• Problems and tasks:
a) In the bug thread, what does Esme Povirk say she intended to do and forgot?
b) Using the bug thread, mark each statement yes or no and quote the words that decide it: (i) The GitHub pull request Rafał Mużyło came across was still open. (ii) Nikolay Sivov describes the issue he referred to as related to string handling. (iii) mono_gc_alloc_vector already aligns to 16.
c) Summarize the bug thread in two sentences.

━━━━━ Page text

Obviously, it couldn't demonstrate problem 1, so I didn't use it, but even that one shows problem 2.
But the interesting parts is that the corruption there is not only seen on the title screen, but while consistent, it differs between different LANG values.
https://bugs.winehq.org/show_bug.cgi?id=48174
--- Comment #35 from Esme Povirk madewokherd@gmail.com --- Looking back at this, I think I intended to commit Nikolay's fix as well, and forgot. I'll try to get it in for the next release.
https://bugs.winehq.org/show_bug.cgi?id=48174
--- Comment #36 from Rafał Mużyło galtgendo@o2.pl --- Well, that's always a solution.
Though the part I kind of agree with the upstream is that fiddling with the things at vector level seems wrong, when most likely only code paths relevant to string conversion (and not all of them) are affected...
https://bugs.winehq.org/show_bug.cgi?id=48174
--- Comment #37 from Nikolay Sivov bunglehead@gmail.com --- The issue with allocation was straightforward as I remember, and unrelated to conversion, and probably this report.
https://bugs.winehq.org/show_bug.cgi?id=48174
--- Comment #38 from Rafał Mużyło galtgendo@o2.pl --- ...
So, I've kept digging in random places and stumbled upon this https://github.com/dotnet/runtime/pull/35190 - as of now still open.
Well, that seems to be the opposite direction, but that alignment change... What are the chances that native does it in other places ?
https://bugs.winehq.org/show_bug.cgi?id=48174
--- Comment #39 from Nikolay Sivov bunglehead@gmail.com --- I was referring to this one [1]. It's unrelated to string handling, let alone marshaling to and from some native string types; it's purely about assumptions on returned vector, exposed by unsafe access.
[1] https://github.com/mono/mono/issues/16988
https://bugs.winehq.org/show_bug.cgi?id=48174
--- Comment #40 from Rafał Mużyło galtgendo@o2.pl --- ...OK, lets hope I cooled down sufficiently to respond to that rationally...
I actually was thinking about your proposed patch when I've seen that PR.
For example, mono_gc_alloc_vector in metadata/sgen-mono.c already aligns to 8, what if it actually should align to 16 ?
That is, you *unconditionally* add that SIZEOF_VOID_P padding, which will a step later be aligned to 8. What if this problem means that 8 is simply not enough ?

━━━━━━━━━━
━━━━━ Material supplied

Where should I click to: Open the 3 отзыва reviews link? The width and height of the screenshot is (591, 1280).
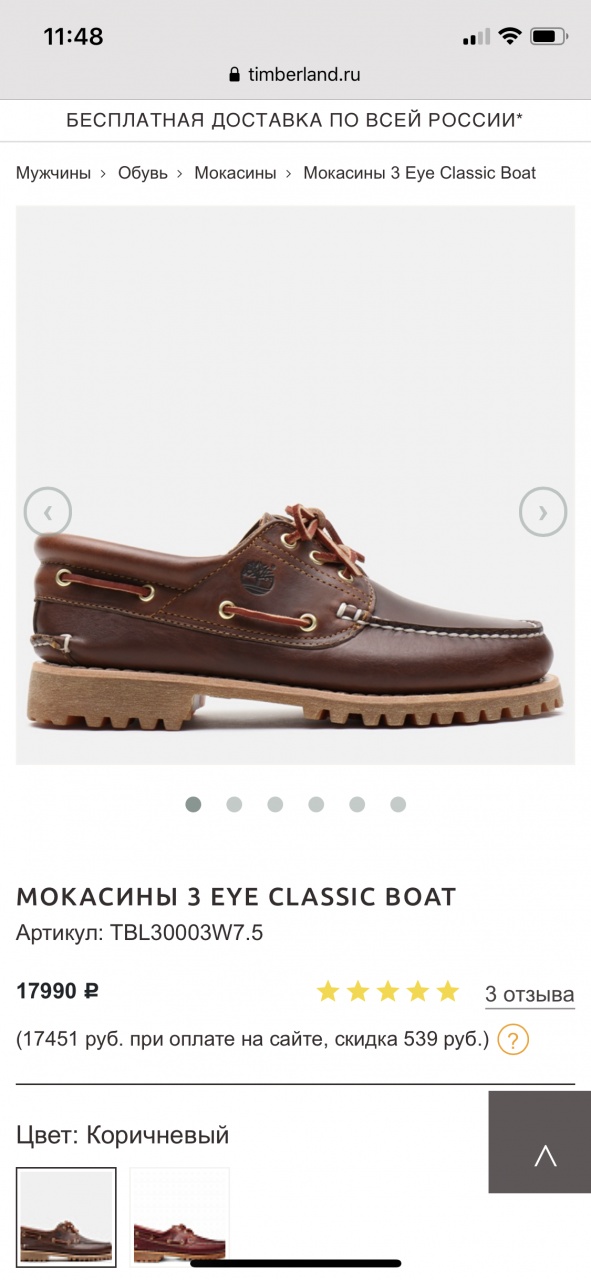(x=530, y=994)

━━━━━━━━━━
━━━━━ Material supplied

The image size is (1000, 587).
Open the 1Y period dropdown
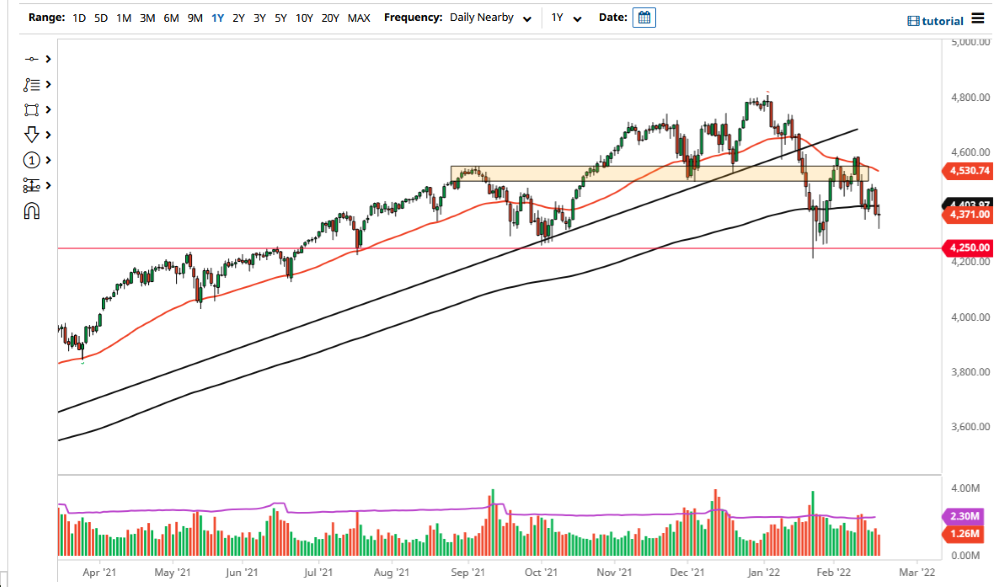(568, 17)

━━━━━━━━━━
━━━━━ Material supplied

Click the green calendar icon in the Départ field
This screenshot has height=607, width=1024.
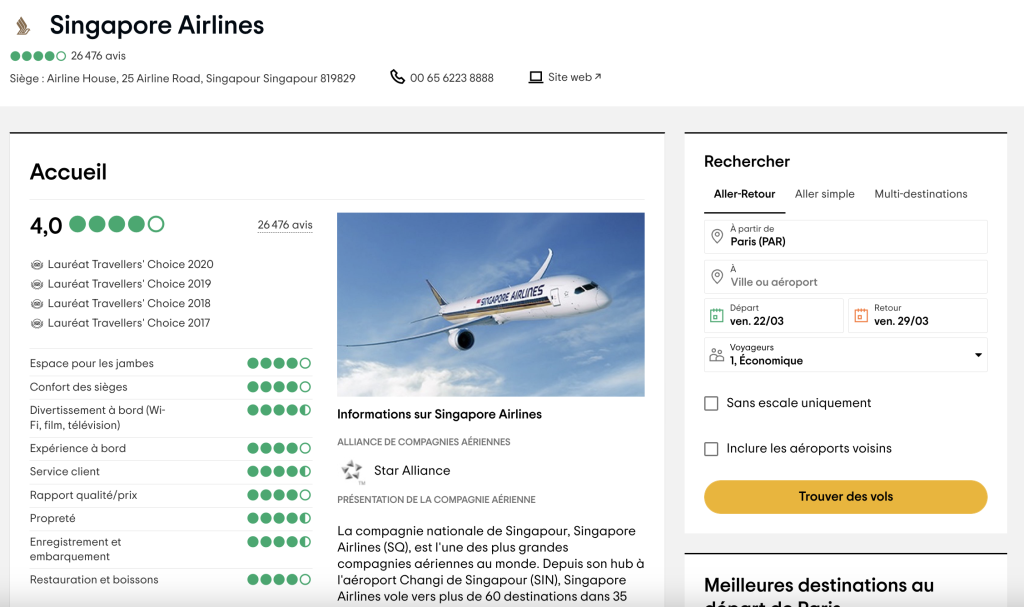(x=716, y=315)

━━━━━━━━━━

• Responses for each task:
a) Commit Nikolay's fix as well.

b)
(i) Yes: "as of now still open."
(ii) No: "It's unrelated to string handling"
(iii) No: "mono_gc_alloc_vector in metadata/sgen-mono.c already aligns to 8"

c) Esme Povirk intended to commit Nikolay's fix as well, forgot, and will try to get it in for the next release. Nikolay Sivov says the allocation issue he meant is unrelated to string handling, while Rafał Mużyło asks whether mono_gc_alloc_vector, which already aligns to 8, should actually align to 16.